I searched and searched for a low-fat, low-sugar recipe and finally decided to take a few different recipes and add my own twist.  I got the calories down to 270 with 11 grams of fat per muffin* (still a bit high).  In retrospect, I probably should have made smaller muffins.  But I'll see how they turn out and possibly make a few tweaks again.  They are in the oven right now and I can't wait!

UPDATE: They are good, but I have a couple ideas that will cut the sugar and fat: reduce the eggs to 2 whole and 1 egg white, increase the carrots to 12 oz., add 1/2 cup drained crushed pineapple -- and, of course, make 18 muffins instead of 12.

That Girl's Carrot Muffins

1 cup all-purpose flour
1 cup whole wheat flour
2 teaspoons baking soda
2 teaspoons cinnamon
1/2 teaspoon cloves
1/2 teaspoon ginger
1/4 teaspoon allspice
1/4 teaspoon salt
1/2 cup sugar
1/2 cup light brown sugar, packed
8 oz carrot, coarsely shredded
1/2 cup golden raisins
1/4 cup unsweetened shredded coconut
3 eggs
1/2 cup canola oil
1/2 cup unsweetened applesauce
1 apple, peeled, cored and coarsely grated

Preparation
Preheat oven to 350°.  Prepare a muffin 12 (12 muffins) with either liners or light oil.

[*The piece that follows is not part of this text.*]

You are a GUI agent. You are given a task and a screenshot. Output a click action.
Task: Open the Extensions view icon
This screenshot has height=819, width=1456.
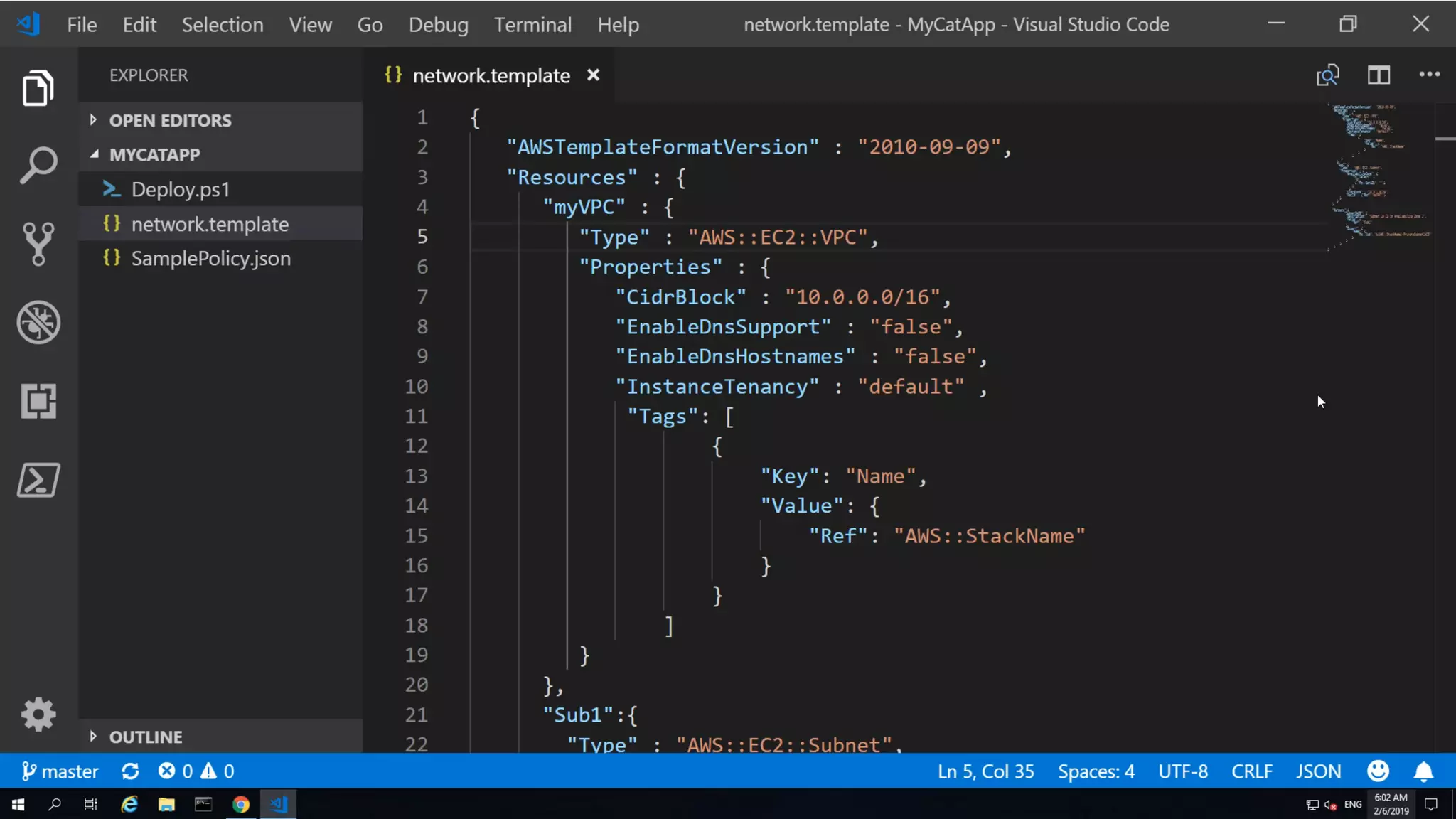38,402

Into a large bowl sift together flours, baking soda, cinnamon, cloves, ginger, allspice and salt.  Whisk in sugars.  Mix in carrot, raisins and coconut.

In a separate smaller bowl, mix together eggs, oil, applesauce, and grated apple.

Mix the wet ingredients into the dry ingredients, stirring until just incorporated.

Divide batter between muffin cups (they will be quite full).  Bake for 15 to 20 minutes; check with a tester.

Cool muffin tin on wire rack for 5 minutes, then turn out muffins on rack to cool at least 5 minutes more.

*I like to use this recipe analyzer to check nutritional values.